Papa was going back to a refugee camp in Austria. His train arrived and, once again in a railroad station, we found ourselves bidding each other goodbye. We held hands for a long time and kissed. But by then, I didn't want to let go.

I had lost my relatives and my youth. The train, which I had hoped would never come, was on the tracks. Papa slowly dragged his poorly healed leg to the open door of the third-class cabin. He grasped the handle and with great effort pulled himself up the four high steps. From the platform he stopped and turned to look at me. The shrill locomotive whistle intensified my pain. Through swollen eyes I saw Papa's arm waving and, as the train diminished from view, I realized the painful truth: I was losing my father once again.

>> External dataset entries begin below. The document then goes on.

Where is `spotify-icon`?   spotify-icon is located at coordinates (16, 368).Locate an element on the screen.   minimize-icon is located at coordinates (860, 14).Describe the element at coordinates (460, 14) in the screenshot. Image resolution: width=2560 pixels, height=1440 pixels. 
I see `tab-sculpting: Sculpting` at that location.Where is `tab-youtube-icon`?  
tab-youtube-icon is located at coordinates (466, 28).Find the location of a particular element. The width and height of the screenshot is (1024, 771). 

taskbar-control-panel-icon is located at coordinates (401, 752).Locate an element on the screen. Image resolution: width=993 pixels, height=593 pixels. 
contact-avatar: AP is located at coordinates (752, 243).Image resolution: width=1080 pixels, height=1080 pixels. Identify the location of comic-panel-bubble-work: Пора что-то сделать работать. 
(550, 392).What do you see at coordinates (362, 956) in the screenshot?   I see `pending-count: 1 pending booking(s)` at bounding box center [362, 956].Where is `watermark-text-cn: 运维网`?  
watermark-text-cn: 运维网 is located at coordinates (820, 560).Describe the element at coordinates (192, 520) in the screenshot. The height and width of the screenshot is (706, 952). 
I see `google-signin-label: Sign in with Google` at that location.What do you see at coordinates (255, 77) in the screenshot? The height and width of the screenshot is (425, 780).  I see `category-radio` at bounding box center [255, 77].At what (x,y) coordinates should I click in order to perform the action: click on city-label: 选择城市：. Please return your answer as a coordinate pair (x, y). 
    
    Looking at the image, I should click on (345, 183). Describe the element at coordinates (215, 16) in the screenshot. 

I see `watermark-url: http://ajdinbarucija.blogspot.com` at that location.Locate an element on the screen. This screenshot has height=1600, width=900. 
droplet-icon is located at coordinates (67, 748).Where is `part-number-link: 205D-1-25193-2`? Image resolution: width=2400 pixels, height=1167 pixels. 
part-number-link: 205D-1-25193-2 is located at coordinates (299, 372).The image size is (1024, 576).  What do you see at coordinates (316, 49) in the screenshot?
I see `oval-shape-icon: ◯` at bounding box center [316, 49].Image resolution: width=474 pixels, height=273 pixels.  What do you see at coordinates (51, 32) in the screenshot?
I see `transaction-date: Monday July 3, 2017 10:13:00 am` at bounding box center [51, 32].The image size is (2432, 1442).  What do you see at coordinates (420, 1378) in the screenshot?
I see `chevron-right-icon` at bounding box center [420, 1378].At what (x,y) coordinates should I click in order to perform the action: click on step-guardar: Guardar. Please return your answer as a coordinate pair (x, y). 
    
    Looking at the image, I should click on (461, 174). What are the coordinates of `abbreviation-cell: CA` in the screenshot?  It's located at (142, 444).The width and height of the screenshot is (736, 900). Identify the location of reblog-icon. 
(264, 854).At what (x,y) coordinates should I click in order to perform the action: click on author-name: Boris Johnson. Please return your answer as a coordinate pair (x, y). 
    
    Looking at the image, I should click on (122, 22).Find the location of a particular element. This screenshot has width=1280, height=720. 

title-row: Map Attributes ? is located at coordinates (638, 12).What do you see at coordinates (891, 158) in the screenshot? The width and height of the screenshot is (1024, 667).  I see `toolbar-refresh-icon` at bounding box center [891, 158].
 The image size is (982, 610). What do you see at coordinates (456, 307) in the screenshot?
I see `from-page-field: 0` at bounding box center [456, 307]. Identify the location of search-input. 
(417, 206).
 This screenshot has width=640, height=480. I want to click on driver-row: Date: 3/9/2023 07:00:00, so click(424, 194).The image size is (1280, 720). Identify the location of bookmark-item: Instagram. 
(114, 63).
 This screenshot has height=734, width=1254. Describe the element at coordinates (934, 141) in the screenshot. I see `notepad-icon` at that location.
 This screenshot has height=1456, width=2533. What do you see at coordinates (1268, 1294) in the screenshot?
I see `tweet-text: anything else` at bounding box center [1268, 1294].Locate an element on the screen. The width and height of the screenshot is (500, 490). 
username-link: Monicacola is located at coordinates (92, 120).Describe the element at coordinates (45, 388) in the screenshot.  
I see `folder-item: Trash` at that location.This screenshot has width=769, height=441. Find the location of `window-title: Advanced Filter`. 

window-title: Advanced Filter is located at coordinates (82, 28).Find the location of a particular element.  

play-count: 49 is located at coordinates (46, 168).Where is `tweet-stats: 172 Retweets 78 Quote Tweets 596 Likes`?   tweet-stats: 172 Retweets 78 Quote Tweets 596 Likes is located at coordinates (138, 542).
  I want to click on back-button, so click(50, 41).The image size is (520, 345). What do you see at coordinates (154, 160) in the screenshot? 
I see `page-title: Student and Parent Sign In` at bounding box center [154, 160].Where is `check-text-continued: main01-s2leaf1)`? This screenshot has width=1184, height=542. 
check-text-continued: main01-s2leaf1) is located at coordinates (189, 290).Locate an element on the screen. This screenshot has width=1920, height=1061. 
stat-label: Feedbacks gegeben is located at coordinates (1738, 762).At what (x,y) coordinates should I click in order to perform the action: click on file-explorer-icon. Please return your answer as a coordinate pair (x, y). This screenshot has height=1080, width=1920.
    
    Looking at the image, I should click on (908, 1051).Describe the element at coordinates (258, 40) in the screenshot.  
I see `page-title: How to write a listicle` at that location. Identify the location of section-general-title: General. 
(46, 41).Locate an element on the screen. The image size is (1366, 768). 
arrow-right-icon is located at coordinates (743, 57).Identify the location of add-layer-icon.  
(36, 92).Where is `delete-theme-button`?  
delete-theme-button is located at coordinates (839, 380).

When I returned home to Naples in the summer of 1947, I tried to speak to Mother about my father. She told me it was strictly between the two of them and there was nothing to discuss.

Being home, I began to appreciate the relationship that existed between Mamma and Pietro. Their friends talked about it.
Pupo
idolized my mother and carried her on a pedestal. In all the years we lived together I never heard him utter a harsh word to her. Never would Pietro leave or return home without kissing Mother and me, a warm practice we enjoyed all the years we were together, one I continue with my own family. Perhaps my mother was the stronger of the two, but Pietro gave in to her not out of weakness but out of love. I rejoiced in the atmosphere of their mutual adoration. Mamma had finally found her well-deserved happiness.

At seventeen I reexamined what life had been when we lived with my father. Arguments had been more numerous and the criticisms my mother expressed about my father all suggested that their marriage was not as solid as I had wanted to believe. Mother's falling in love with Pietro was a natural outcome.

By 1946, life in Italy had normalized. The war had become an ugly memory. Goods were plentiful and the stores were full of merchandise, theaters competed with dazzling vaudeville shows, people were working and the horrors of the war were slowly being put aside. That year we made our first visit to Sicily. We traveled by boat to Palermo and from there boarded a
rapido
train to Mazara del Vallo. The Russo family was at the station to welcome us. It was a large family. Pietro had six siblings living in Sicily and they were all there. The reception was overwhelming. The warmth of the island was not only in the air but in part of every Sicilian's temperament.

Summer was a period of intense activity on the island. It was harvest time — grapes and wheat and the Russo family had plenty of both. Every day I enjoyed riding the horse-drawn buggy with Pietro to one of several of their farms. Lunch, the big meal of the day, we ate together with the more than twenty-five workers. The huge table, with retaining ledges to prevent food from falling off, served as a gigantic communal platter for the mountain of homemade pasta prepared for all to enjoy. What an experience! No plates, just loads of pasta.

Our one-month stay in Sicily was a true delight. We met many of Pietro's friends and every day was a different occasion for celebration. We liked the family and they liked us.

But all was not smooth. During our stay, Pietro's family learned of our Jewishness. To people who lived by the teachings of the Catholic church in a small Sicilian town, the idea of a Jewish woman becoming part of their family was inconceivable. From childhood they had been taught to believe that Jews were the killers of Christ. How could Pietro think of marrying a woman who had yet not been redeemed in the eyes of the church?

I had not been aware of the problem that was brewing between Pietro and his family but learned the facts much later. One by one, three of Pietro's siblings traveled to Naples to convince him to abandon his relationship with my mother. This fervently Catholic family was intent on obstructing my mother and me from becoming part of them. But all their attempts at convincing Pietro failed and only helped to create a schism between Pietro and his siblings, one of the reasons we eventually would leave Europe.